Bahkan setelah diketok masih ada perubahan naskah aturan–yang merupakan tindakan melanggar undang-undang. Setidaknya ada empat versi, mulai dari 1.028 halaman, 905 halaman, 1.058 halaman hingga 1.035 halaman dan terakhir, 812 halaman.

DPR, juga pemerintah berdalih, perubahan hanya soal perbedaan format tulisan.

Tak berhenti di situ, belum 24 jam setelah Omnibus Law UU Cipta Kerja diteken Jokowi pada 2 November 2020, ditemukan kekeliruan pada sejumlah pasal. Lagi-lagi, pemerintah melalui Menteri Sekretaris Negara Pratikno mengatakan kekeliruan hanya bersifat teknis administrasi sehingga tak berpengaruh pada substansi.

Kini beleid tersebut telah diundangkan menjadi Undang-Undang Nomor 11 Tahun 2020. Sebagian kelompok pemrotes ada yang memilih menguji undang-undang ini ke MK. Sebut saja Dewan Eksekutif Nasional Konfederasi Serikat Buruh Seluruh Indonesia (DEN KSBSI) atau juga Konfederasi Serikat Pekerja Indonesia (KSPI).

Tapi rekam jejak keputusan pemerintah ditambah proses legislasi yang buruk membuat wacana lain penolakan melalui pembangkangan sipil. Sebelumnya, frasa ‘pembangkangan sipil’ dipopulerkan Pakar Hukum Tata Negara dari Universitas Gadjah Mada, Zainal Arifin Mochtar.

“Saya menawarkan kita semua harus teriakkan bersama penolakan terhadap undang-undang ini. Pembangkangan sipil, atau apalah itu bentuknya, itu bisa dipikirkan. Tapi maksud saya ini cara kita melihat baik-baik UU ini jangan dibiarkan begitu saja. Kalau tekanan publik kuat itu merupakan bagian dari partisipasi sipil.”

Zainal beralasan, pemerintah dan DPR pun selama ini melakukan sejumlah proses legislasi tanpa mendengar kemauan publik.
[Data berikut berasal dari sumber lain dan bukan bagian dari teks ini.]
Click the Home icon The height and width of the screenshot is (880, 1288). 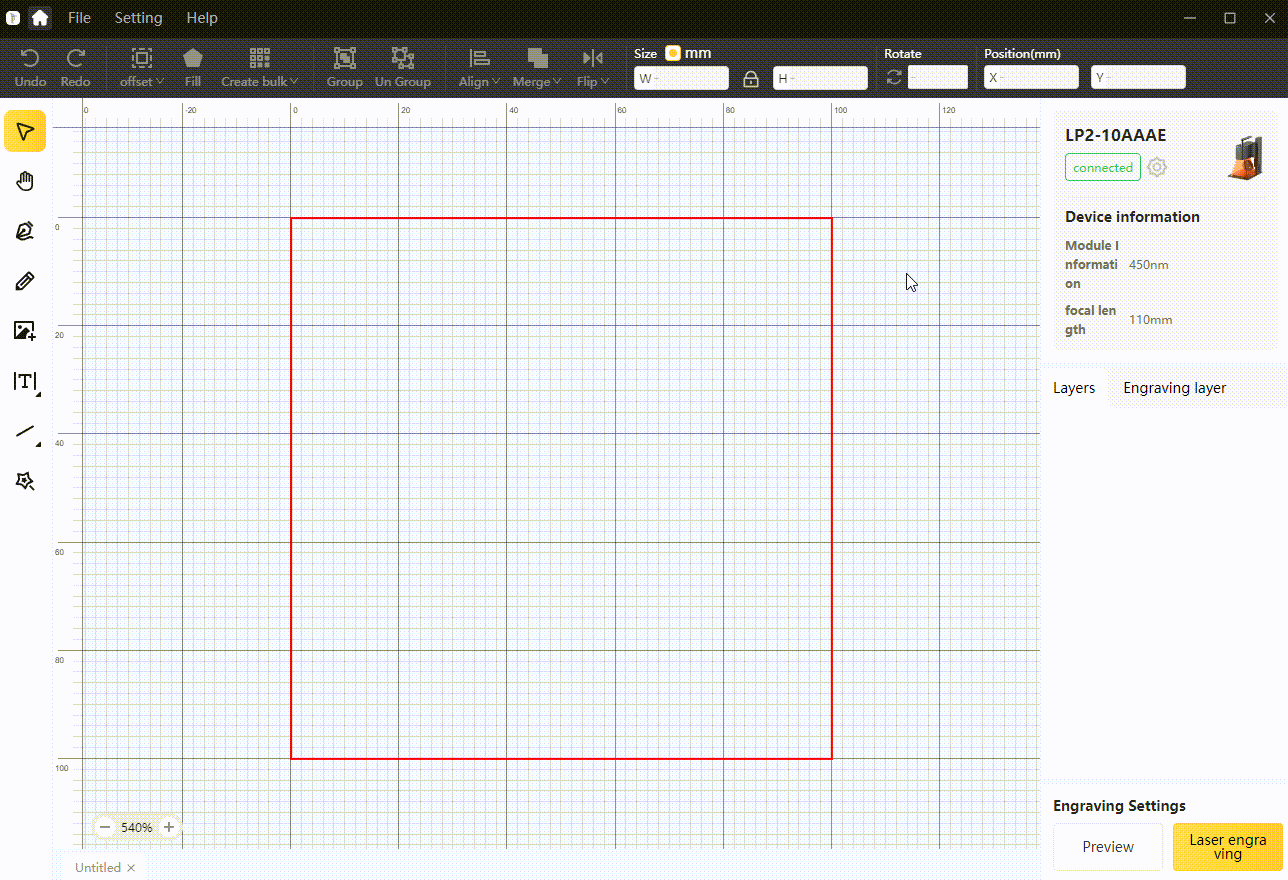(40, 18)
“Ini bukan kali pertama, ini udah kuatrik dalam hitungan beberapa bulan. Mulai dari UU MK, UU KPK, UU Minerba. Saya lihat ini kebalik, yang diinginkan publik, missal UU PKS dicuekin. Saatnya perlawanan sipil dilakukan, pembangkangan sipil menurut saya penting,” kata Zainal.

Belakangan, sejumlah organisasi menerima undangan bertemu Presiden Jokowi untuk membahas Omnibus Law Cipta Kerja. Tapi beberapa LSM menolak, dengan alasan, saat ini bukan waktunya untuk berdiskusi beleid yang sudah disahkan tersebut.